A student journalist will not pay the bills writing for a school newspaper. Similarly. A student journalist will not complete his homework by finishing his story. These require money and time, two things, writing for a school paper will most likely not bring you. Even the most organized, time-managing student will feel the pinch of school, personal life and reporting. The question is, can a paper and its reporters avoid part-time reporting because of part-time reporters?

Some papers have adopted a split-squad style of reporting, where a morning reporter would start a story and hand-off to an evening reporter. This plan is used often at schools with a daily paper. Unfortunately. Though this technique can bring a more complete level of reporting, the writing and level of investigation can be uneven and the final product may suffer from a melding of two styles.

The perfect answer would be more staffers and some papers have been lucky to get that through recruiting, or the helpful extra-credit offered by some professors in exchange for clippings. While these are nice to have, they can, in no way, be counted on to fill the pages of a paper.

So how does the student newspaper prevent the student journalist from turning in half-hearted copy? These are a few ideas that may help"

1: Do not overestimate time boundaries. If a reporter turns in an article at deadline, suggestions should be made to the effect of "We need copy earlier." A reporter who cannot get copy in to be edited before deadline, should be shifted to an easier assignment to help them "get their chops." Allowing a reporter to continuously push the limits will not help them become better reporters.

2:Make an effort to limit "newsroom journalism." There's a good chance that the reporter who takes a press release, makes a few calls and types up their story without taking a step out of the office, probably hasn't given their full effort. Encouraging a new writer to "beat the bushes" is the best way for them to hone their interviewing and observational skills. The paper will be rewarded with more complete stories and more complete writers.

3: Know your reporter's strengths and interests. While eventually a reporter should be able to cover just about anything. A young reporter will learn quicker and work harder if their beat is of interest to them.

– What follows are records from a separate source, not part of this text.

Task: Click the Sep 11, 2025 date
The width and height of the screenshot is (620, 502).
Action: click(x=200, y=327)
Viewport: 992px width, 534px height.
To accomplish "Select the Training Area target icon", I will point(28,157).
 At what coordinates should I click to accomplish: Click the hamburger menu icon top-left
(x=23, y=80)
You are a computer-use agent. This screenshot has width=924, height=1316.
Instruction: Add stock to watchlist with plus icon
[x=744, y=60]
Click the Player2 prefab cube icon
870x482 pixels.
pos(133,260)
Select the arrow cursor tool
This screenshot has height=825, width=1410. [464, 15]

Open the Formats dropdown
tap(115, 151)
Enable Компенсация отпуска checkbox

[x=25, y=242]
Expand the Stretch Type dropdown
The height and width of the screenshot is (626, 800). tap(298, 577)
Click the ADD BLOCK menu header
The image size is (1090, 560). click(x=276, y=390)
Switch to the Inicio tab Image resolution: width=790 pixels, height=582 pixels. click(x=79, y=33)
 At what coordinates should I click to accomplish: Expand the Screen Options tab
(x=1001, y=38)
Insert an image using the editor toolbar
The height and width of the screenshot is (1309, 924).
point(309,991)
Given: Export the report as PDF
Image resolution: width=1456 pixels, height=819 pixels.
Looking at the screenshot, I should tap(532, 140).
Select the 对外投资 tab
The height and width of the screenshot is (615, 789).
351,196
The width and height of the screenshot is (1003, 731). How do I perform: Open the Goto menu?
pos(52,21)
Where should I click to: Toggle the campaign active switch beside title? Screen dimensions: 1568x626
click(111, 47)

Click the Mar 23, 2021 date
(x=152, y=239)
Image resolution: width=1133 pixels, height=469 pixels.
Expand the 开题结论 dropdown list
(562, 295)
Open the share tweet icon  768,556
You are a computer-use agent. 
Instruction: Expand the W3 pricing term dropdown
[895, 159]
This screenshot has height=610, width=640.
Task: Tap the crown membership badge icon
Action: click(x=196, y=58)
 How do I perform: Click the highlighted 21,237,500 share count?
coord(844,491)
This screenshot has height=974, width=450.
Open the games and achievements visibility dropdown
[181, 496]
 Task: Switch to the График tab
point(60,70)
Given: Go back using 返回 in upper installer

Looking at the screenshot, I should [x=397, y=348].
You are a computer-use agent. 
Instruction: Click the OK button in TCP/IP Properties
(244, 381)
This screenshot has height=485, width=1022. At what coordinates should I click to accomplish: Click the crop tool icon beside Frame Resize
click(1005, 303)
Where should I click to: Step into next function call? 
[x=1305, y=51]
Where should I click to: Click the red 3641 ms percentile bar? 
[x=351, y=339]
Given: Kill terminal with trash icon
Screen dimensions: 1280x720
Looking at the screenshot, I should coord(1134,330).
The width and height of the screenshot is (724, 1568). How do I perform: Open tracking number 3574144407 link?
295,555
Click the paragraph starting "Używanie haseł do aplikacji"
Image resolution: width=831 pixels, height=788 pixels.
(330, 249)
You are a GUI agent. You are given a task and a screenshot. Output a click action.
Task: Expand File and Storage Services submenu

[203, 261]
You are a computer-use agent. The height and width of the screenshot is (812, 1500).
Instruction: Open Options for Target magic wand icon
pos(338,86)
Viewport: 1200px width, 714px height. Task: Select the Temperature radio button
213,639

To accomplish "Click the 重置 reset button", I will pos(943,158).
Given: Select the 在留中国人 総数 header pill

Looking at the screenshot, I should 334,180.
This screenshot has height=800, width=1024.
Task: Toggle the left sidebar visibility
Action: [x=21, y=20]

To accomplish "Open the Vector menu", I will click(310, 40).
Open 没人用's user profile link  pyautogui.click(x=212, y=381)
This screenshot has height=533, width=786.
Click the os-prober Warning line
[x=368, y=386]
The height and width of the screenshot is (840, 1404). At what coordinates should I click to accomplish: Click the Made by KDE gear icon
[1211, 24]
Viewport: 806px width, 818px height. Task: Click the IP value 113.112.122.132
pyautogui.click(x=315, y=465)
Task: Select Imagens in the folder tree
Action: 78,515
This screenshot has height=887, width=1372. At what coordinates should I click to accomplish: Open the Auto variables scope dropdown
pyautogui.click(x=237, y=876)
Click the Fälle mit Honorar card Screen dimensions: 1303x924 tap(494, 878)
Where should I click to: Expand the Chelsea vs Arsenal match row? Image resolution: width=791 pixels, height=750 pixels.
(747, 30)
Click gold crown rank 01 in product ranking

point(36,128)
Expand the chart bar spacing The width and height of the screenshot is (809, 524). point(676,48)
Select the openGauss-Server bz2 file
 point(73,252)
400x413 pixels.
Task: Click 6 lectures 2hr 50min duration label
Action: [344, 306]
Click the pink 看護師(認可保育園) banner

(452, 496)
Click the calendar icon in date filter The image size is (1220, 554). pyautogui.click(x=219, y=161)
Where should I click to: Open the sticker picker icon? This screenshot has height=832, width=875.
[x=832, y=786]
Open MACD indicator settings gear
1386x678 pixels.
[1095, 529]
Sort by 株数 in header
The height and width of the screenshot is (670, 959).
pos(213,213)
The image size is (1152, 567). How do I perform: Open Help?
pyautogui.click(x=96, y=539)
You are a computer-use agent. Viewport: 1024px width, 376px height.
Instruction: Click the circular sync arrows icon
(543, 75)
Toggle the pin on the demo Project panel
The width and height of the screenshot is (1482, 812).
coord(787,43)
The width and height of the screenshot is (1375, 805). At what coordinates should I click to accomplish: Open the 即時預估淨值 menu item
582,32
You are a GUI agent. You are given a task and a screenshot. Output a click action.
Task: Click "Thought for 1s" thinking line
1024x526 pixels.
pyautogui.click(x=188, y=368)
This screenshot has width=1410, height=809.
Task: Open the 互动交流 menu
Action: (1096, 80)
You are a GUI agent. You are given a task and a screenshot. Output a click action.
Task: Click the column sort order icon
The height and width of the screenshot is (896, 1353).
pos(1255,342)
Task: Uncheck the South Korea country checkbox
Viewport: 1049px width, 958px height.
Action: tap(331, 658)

By attempting to match a reporter to a subject, or at least allow the reporter some input into his beat assignment, the reporter will feel more of a connection to their assignment and will take it more seriously.

These ideas could help a college paper avoid the risk of part-time reporting by making the reporting more than just the final product. This is an important thing to consider when thinking about journalism ethics. If more reporters though of their stories as more than column space on a page, would the ethics of journalism be easier to dissect? I think they would be more obvious to all if each step on journalism was more of a goal than a means to an end. This doesn't mean journalists would be more ethical, but the transgressions and grey areas would be much more apparent to the reporter.